Your assignment:
Copy the whole listing verbatim.

----- Provided data

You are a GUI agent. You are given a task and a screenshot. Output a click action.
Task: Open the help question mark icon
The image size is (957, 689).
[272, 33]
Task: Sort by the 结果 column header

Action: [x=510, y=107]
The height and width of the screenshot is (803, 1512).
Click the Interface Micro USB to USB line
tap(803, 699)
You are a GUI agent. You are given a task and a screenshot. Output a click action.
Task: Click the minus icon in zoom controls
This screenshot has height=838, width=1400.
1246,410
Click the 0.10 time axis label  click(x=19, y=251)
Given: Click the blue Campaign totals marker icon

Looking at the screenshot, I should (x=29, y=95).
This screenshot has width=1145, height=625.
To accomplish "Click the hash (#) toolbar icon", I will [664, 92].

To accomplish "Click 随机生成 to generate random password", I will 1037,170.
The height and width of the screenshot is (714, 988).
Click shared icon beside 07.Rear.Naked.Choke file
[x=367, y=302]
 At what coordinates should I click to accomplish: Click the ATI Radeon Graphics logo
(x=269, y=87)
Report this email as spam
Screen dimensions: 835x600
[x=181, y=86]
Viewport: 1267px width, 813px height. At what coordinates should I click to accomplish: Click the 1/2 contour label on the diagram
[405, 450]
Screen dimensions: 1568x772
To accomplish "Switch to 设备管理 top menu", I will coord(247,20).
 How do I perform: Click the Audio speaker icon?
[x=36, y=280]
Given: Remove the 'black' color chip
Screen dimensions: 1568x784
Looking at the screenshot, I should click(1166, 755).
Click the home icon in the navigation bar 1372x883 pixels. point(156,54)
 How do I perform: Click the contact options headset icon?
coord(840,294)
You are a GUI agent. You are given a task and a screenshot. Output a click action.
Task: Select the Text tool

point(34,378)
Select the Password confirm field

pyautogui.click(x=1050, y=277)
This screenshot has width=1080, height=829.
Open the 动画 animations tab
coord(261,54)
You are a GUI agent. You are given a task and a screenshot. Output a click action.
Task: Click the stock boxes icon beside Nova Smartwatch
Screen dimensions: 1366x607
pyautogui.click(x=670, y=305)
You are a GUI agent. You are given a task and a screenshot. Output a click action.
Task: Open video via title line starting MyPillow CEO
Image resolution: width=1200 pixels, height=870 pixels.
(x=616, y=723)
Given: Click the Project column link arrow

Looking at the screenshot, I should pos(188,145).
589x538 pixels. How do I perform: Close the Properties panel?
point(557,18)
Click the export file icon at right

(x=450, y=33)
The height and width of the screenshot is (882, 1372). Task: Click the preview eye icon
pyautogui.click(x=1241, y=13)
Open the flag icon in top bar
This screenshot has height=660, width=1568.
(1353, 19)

----------

Solution:
You are a GUI agent. You are given a task and a screenshot. Output a click action.
Task: Open the help question mark icon
The image size is (957, 689).
[272, 33]
Task: Sort by the 结果 column header

Action: [x=510, y=107]
The height and width of the screenshot is (803, 1512).
Click the Interface Micro USB to USB line
tap(803, 699)
You are a GUI agent. You are given a task and a screenshot. Output a click action.
Task: Click the minus icon in zoom controls
This screenshot has height=838, width=1400.
1246,410
Click the 0.10 time axis label  click(x=19, y=251)
Given: Click the blue Campaign totals marker icon

Looking at the screenshot, I should (x=29, y=95).
This screenshot has width=1145, height=625.
To accomplish "Click the hash (#) toolbar icon", I will [664, 92].

To accomplish "Click 随机生成 to generate random password", I will 1037,170.
The height and width of the screenshot is (714, 988).
Click shared icon beside 07.Rear.Naked.Choke file
[x=367, y=302]
 At what coordinates should I click to accomplish: Click the ATI Radeon Graphics logo
(x=269, y=87)
Report this email as spam
Screen dimensions: 835x600
[x=181, y=86]
Viewport: 1267px width, 813px height. At what coordinates should I click to accomplish: Click the 1/2 contour label on the diagram
[405, 450]
Screen dimensions: 1568x772
To accomplish "Switch to 设备管理 top menu", I will coord(247,20).
 How do I perform: Click the Audio speaker icon?
[x=36, y=280]
Given: Remove the 'black' color chip
Screen dimensions: 1568x784
Looking at the screenshot, I should click(1166, 755).
Click the home icon in the navigation bar 1372x883 pixels. point(156,54)
 How do I perform: Click the contact options headset icon?
coord(840,294)
You are a GUI agent. You are given a task and a screenshot. Output a click action.
Task: Select the Text tool

point(34,378)
Select the Password confirm field

pyautogui.click(x=1050, y=277)
This screenshot has width=1080, height=829.
Open the 动画 animations tab
coord(261,54)
You are a GUI agent. You are given a task and a screenshot. Output a click action.
Task: Click the stock boxes icon beside Nova Smartwatch
Screen dimensions: 1366x607
pyautogui.click(x=670, y=305)
You are a GUI agent. You are given a task and a screenshot. Output a click action.
Task: Open video via title line starting MyPillow CEO
Image resolution: width=1200 pixels, height=870 pixels.
(x=616, y=723)
Given: Click the Project column link arrow

Looking at the screenshot, I should pos(188,145).
589x538 pixels. How do I perform: Close the Properties panel?
point(557,18)
Click the export file icon at right

(x=450, y=33)
The height and width of the screenshot is (882, 1372). Task: Click the preview eye icon
pyautogui.click(x=1241, y=13)
Open the flag icon in top bar
This screenshot has height=660, width=1568.
(1353, 19)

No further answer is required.